Сергей меня презирал за то, что я вышла замуж за белогвардейца. Поэтому ничем нам с младшим братом не помогал. Сам получал хороший паек, но нам не давал ни крошки. Завел себе овчарку Сильву и кормил ее колбасой, а мы с Павлушей кормились чем придется.
Наступил студеный январь, а затем и февраль 1921года. Из-под снега мы откапывали в горах зеленую траву и, набив ее в мешки, меняли у красноармейцев на жмых. Запасались смерзшимися каштанами, жарили их и варили. Только запасы наши надо было все время перебирать, потому что в каштанах быстро заводились черви.
Главное было дотянуть до марта – там уже пригревало солнышко и в горах появлялись первые побеги черемши, крапивы, щавеля и свирбиги – она как редис на вкус. А летом вообще раздолье: дикая черешня, алыча, орехи. Горы кормили, поили, согревали и утешали нас. Это были отчие горы.
Все, что можно было продать с самих себя, мы продали или выменяли на кукурузную муку. Иногда брат Сергей приносил сварить кусок конины. Мясо забирал, а пустой вонючий бульон оставлял нам. Жильцы наши стали теперь хозяевами, но о доме не заботились. У меня сердце кровью обливалось, когда я видела, как разворовывается и рушится наш дом. Залу заняла военная канцелярия. Они там сразу портьеры посрывали на портянки, а в кадки с фикусами стали справлять малую нужду. ВПавлушину детскую вселили ингушей с железной дороги. В мамину комнату – начальника почты и телеграфа. А в мою – какого-то военного.
Я приняла это с тупым равнодушием. Несправедливость происходящего была так велика, что сопротивляться не имело смысла. Отместкой могла стать только смерть. Наступило какое-то запредельное торможение, сверхнапряженное оцепенение жизни.
Сердцевина жизни провалилась, а края неожиданно встали дыбом. Например, я почему-то страшно терзалась все время из-за протекающей в доме крыши и даже пыталась из последних сил чинить ее сама. Остальным было все равно. Я заползала на крышу с риском в любую секунду свалиться от слабости вниз и закладывала прорехи мешками, пропитанными масляной краской. Дыры появлялись потому, что нашу роскошную черепицу с надписью-клеймом «Кирпичный завод», которой так гордилась мама, беззастенчиво растащили сами жильцы и соседи.
Кирпичный завод, кстати, принадлежал тому же барону Штейнгелю, который построил мавританский дворец.
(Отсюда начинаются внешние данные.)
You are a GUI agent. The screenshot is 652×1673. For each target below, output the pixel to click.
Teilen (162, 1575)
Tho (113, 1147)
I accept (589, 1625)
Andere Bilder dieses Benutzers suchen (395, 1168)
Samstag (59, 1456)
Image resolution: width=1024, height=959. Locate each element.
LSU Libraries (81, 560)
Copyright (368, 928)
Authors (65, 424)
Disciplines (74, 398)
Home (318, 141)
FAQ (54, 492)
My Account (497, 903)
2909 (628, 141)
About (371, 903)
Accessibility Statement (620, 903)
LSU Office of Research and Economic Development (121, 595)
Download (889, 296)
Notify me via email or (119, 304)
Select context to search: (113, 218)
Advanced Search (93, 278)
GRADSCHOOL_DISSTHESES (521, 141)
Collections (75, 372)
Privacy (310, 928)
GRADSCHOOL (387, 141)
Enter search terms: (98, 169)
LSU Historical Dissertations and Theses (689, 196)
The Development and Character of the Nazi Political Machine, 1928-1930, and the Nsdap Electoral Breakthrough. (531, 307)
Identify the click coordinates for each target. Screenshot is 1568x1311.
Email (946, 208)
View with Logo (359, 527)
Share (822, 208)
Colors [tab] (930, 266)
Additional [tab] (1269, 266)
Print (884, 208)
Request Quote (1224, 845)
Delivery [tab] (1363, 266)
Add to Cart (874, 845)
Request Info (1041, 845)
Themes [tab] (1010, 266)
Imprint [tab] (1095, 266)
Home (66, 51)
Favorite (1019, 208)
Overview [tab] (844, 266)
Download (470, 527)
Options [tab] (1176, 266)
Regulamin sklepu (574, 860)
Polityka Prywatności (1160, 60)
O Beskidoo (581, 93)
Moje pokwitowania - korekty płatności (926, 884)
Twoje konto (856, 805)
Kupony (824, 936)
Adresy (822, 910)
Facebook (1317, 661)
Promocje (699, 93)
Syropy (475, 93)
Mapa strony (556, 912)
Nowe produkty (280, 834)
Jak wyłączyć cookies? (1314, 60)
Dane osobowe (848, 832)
У него каждая черепица была на счету. Мы с мамой, когда ходили покупать эту черепицу, сами видели, как на специальную деревянную вышку поднимался мастер и бросал вниз на камни только что испеченные кирпичи или черепичные чешуйки – проверял на прочность. Поэтому брака в продаже не было вовсе.
Теперь все говорят, что капиталисты народ душили. А я помню, что хотя на заводе и были установлены штрафы за сквернословие, игру в карты или орлянку, но штрафные деньги шли не хозяину, а в фонд для выдачи пособия покалечившимся рабочим, денег на похороны и беременным за две недели до родов.
Поначалу мы с Павлушей часто ходили к брату Сергею. Часами, пока не замерзнем, простаивали у него под окнами гостиницы. Он иногда открывал форточку и бросал нам, как собакам, то кусок хлеба, то пачку с остатками папирос, а иногда для смеху пустые фантики, свернутые из обрывков газет.